As a society, many of us have been conditioned to think governments are ineffective and public servants are incompetent. That’s why some political parties try to shrink the size and role of government. In theory, if the government is smaller than we all pay less tax.


Sounds good but that theory doesn’t tell the whole story. It assumes either the services are non-essential or if essential, the market will provide the services at a better price. The problem with that logic is that it deduces economic theory to value based pricing when in reality there is more than one way to think about value.


Space travel has surfaced in public debates recently, because many people are questioning whether space travel is necessary given the number of significant challenges we’re facing on earth. NASA responded with a list of 20 things that wouldn’t exist without space travel. The list includes: camera phones, scratch resistant lenses, CAT scans, athletic shoes and much more.


It’s a good example of government working as co-creators without ever getting the credit or reward for the innovation. The question Professional Economists including Maria Mazzucato are pondering is whether or not governments could do more to help advance society if the public sector had the same types of incentives, resources and training as the private sector.


Resources and Rewards


In the book, Net Positive, the former Unilever CEO talked about the importance of making their tax rate public. For them it was an opportunity to communicate how much they were paying for the natural resources and contributing to the public resources consumed in the making and distribution of their goods. Their tax rate serves as a badge of honor.

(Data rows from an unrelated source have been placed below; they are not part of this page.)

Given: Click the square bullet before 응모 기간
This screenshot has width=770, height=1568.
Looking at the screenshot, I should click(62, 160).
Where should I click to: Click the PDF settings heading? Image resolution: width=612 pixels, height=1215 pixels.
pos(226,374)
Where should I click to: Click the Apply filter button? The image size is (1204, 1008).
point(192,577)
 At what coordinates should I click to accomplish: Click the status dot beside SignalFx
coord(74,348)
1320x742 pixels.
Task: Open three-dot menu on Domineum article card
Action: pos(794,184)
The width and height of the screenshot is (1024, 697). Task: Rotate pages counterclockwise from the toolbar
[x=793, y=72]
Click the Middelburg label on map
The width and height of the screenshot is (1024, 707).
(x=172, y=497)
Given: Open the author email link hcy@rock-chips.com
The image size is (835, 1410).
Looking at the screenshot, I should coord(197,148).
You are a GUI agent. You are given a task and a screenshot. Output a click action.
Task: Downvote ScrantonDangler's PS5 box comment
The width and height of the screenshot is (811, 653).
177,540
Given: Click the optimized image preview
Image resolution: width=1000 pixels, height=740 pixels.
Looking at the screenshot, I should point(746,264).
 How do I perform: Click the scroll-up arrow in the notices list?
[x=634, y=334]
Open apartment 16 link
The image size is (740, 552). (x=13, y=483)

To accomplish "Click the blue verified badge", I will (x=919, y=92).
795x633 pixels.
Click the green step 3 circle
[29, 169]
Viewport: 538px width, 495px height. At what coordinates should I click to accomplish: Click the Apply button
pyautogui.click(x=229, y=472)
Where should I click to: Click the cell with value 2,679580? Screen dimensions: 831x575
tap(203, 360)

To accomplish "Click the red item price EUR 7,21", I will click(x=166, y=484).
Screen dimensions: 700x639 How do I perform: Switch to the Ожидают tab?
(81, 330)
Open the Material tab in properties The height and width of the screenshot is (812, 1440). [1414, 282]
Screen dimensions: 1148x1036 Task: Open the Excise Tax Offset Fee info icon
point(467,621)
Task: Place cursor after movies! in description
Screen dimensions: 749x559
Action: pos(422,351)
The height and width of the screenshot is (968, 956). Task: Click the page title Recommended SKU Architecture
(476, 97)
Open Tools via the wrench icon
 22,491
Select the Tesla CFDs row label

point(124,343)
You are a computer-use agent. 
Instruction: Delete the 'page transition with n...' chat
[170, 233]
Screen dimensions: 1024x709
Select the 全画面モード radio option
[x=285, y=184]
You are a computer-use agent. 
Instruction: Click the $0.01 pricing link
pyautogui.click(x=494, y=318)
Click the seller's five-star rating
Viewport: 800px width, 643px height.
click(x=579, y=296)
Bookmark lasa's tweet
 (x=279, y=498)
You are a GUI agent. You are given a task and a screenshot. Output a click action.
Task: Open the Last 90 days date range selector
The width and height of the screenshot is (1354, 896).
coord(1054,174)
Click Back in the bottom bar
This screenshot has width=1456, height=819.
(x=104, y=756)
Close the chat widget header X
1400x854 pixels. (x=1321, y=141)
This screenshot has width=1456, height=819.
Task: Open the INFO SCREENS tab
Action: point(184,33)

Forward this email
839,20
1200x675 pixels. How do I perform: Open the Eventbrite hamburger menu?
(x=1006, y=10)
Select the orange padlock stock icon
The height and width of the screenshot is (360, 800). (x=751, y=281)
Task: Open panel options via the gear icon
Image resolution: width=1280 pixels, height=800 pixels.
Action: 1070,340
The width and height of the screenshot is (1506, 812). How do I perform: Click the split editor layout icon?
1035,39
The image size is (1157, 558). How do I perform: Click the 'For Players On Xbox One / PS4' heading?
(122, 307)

On the other hand, some of the largest companies are running tax avoidance strategies to maximize growth and shareholder returns. The problem with those tax strategies is that they reward a relatively small population of people at the expense of the health and wellbeing of the broader society.


The tax strategies add insult to injury because much of the underlying innovations within those large organizations were funded with public money. Consumers often pay an exorbitant premium for those innovations and then don’t realize the benefits that should be bestowed from tax revenue.


The private sector is not filling the gap. There are very few private investors or Venture Capitalists who will fund a researcher or entrepreneur with an idea. They fund people who have done enough work on their idea to de-risk it and commercialize it. Most of the rewards are realized in the commercialization process and later growth of the company.


That’s why solutions to societies biggest and most pressing problems require the public and private sector to work collaboratively. It’s also why governments at all levels are evaluating new ways to participate in both the risk and rewards.


Cost of Pharmaceuticals + Medical Innovation


The risk and reward debate applies to pharmaceuticals too. Public money has funded the majority of the research used to create most of the existing pharmaceuticals.


Pharmaceutical companies continue to lobby for protections based on flawed economic theory. Companies have reportedly been using economic theory to support a desired outcome rather than looking at the problem and using economic theory to solve it.


The problem with that approach is that it undermines public trust and establishes financial barriers that limit access for those who need medical intervention the most. Forget the morality aspect of the issue and think about the cost of lobbying and the complex systems needed to administer drug programs. Could that money be better spent if the industry was focused on innovation rather than value extraction?


Value Creation vs. Value Extraction


Many leaders have been focused on value extraction through financial engineering rather than value creation. Value creation results from innovation that manifests in novel and transformative solutions. That’s why economists are challenging leaders to rethink the role of government as co-creators.